(437f) Discovery of Novel Genes Regulating Acyl-CoA Availability in Yarrowia lipolytica

Yarrowia lipolyticais a nonpathogenic, oleaginous yeast that is currently used industrially for the production of eicosapentaenoic acid (EPA) and to produce triacylglycerides for biodiesel from simple sugars; however it also has the potential to use non-sugar substrates present in cheap plant oils and rendered animal fats. In the course of developing a novel 4-step acyl-CoA dependent pathway that converts exogenous fatty acuds into EPA, we characterized several previously uncharacterized genes important for fatty acid metabolism and lipid accumulation. Three new cytosolic acyl-CoA thioesterases, ACOT1-3 in Y. lipolytica, have the potential to improve EPA yields in a strain containing an acyl-CoA EPA pathway. We knocked out each gene individually and identified which candidates successfully improved EPA yields. Subsequent experiments used combinatorial knockouts to test any synergistic benefits through paired knockouts. The best knockout strain was paired with an overexpressed newly identified ABCA transporter, which we show improves exogenous fatty acid uptake and de novo fatty acid synthesis in the absence of exogenous fatty acids.
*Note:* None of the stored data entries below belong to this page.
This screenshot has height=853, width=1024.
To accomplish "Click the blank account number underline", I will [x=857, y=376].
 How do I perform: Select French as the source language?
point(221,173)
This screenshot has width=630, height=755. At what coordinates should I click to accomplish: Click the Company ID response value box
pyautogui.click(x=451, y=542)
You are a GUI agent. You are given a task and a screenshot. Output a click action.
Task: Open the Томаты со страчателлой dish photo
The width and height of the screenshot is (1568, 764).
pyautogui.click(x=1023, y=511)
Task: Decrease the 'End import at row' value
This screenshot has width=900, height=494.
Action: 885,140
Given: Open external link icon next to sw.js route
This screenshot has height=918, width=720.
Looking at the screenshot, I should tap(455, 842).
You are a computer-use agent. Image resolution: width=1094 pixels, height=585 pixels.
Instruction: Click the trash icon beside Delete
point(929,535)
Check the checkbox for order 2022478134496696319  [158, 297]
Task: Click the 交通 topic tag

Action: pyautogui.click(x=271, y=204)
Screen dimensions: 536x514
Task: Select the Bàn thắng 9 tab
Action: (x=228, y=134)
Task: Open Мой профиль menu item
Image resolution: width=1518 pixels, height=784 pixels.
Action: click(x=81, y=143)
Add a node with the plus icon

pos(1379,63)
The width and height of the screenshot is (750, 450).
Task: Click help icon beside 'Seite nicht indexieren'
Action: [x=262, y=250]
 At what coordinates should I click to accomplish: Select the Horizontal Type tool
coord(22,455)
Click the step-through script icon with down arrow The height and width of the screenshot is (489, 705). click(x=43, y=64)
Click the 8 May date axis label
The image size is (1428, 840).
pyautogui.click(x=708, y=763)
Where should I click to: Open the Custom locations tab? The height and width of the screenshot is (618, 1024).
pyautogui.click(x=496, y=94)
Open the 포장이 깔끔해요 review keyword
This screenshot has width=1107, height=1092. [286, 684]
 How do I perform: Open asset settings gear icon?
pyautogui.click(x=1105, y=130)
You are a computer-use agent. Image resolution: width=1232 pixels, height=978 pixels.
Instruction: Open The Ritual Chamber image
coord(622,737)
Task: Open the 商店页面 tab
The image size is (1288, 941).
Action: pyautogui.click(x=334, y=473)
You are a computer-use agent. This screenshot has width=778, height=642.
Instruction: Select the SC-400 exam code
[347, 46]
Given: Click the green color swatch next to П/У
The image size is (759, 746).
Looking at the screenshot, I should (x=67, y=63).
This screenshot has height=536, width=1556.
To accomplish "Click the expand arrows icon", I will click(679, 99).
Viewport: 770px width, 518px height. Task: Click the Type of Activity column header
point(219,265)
Localization and substrate specificity tests have been performed on the uncharacterized ABCA transporter to help elucidate its function. By pairing ACOT knockouts with the overexpressed ABCA we seek to improve the uptake and flux of exogenous fatty acids through our engineered EPA pathway, while eliminating competing pathways that reduce the acyl-CoA substrate pool. This will improve the efficiency of the EPA biosynthesis pathway, improve the yields and cost effectiveness of producing EPA, and likely other oleochemical from cheap fats and oils.